**TASKS TO COMPLETE**
- 1) Update the passage on federal deficits by reproducing it from "But even with" through "reduce the deficit.", with "Main Street" replaced by "consumers".
- 2) List each distinct proper name (of a person, publication, program or place) that appears in the passage on federal deficits.

**PASSAGE SHOWN**
******************************

Roger Altman's op-ed in today's Wall Street Journal strikes me as slightly off in its focus on medium-term deficits:
[F]ederal deficits may average a stunning $1 trillion annually over the next 10 years. ...
The poor budget outlook may impel the administration to follow up health-care legislation with an effort to fix Social Security. The shortfall in Social Security's trust funds -- which adds to the long-term deficit -- is much smaller than the companion problem in Medicare funding. Public anxiety over deficits may make this fix possible now even though it has been elusive for years. If this could be done, confidence in Washington's capacity to address its debt challenge would rise.
But even with a Social Security fix the medium-term deficit outlook will be poor. Sometime soon, perhaps in 2010, Main Street and financial markets will exert irresistible pressure to reduce the deficit.

******************************

**DATASET**
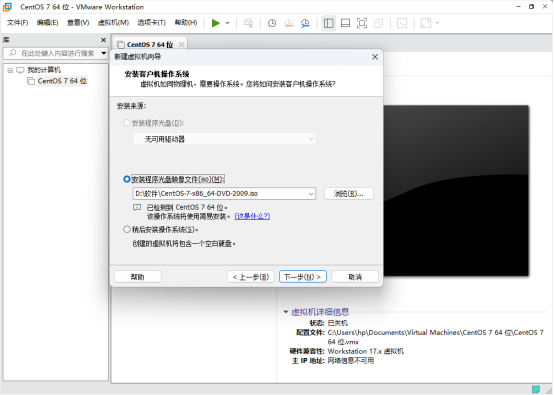Click the send Ctrl+Alt+Del toolbar icon
Image resolution: width=554 pixels, height=395 pixels.
[248, 23]
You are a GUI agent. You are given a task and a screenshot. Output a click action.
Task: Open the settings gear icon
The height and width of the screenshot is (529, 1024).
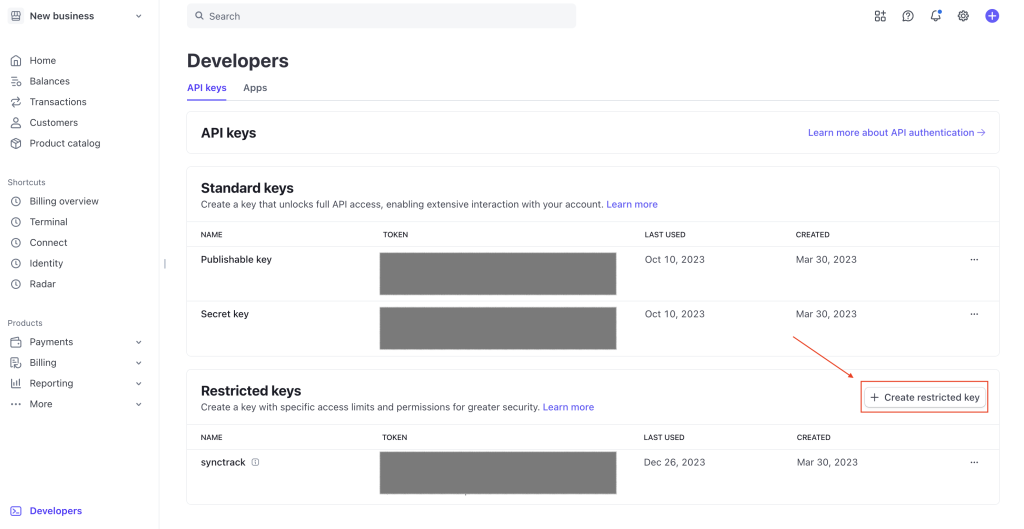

******************************

**ANSWERS TO THE PROBLEMS**
- 1)
But even with a Social Security fix the medium-term deficit outlook will be poor. Sometime soon, perhaps in 2010, consumers and financial markets will exert irresistible pressure to reduce the deficit.

- 2)
Roger Altman
Wall Street Journal
Social Security
Medicare
Washington
Main Street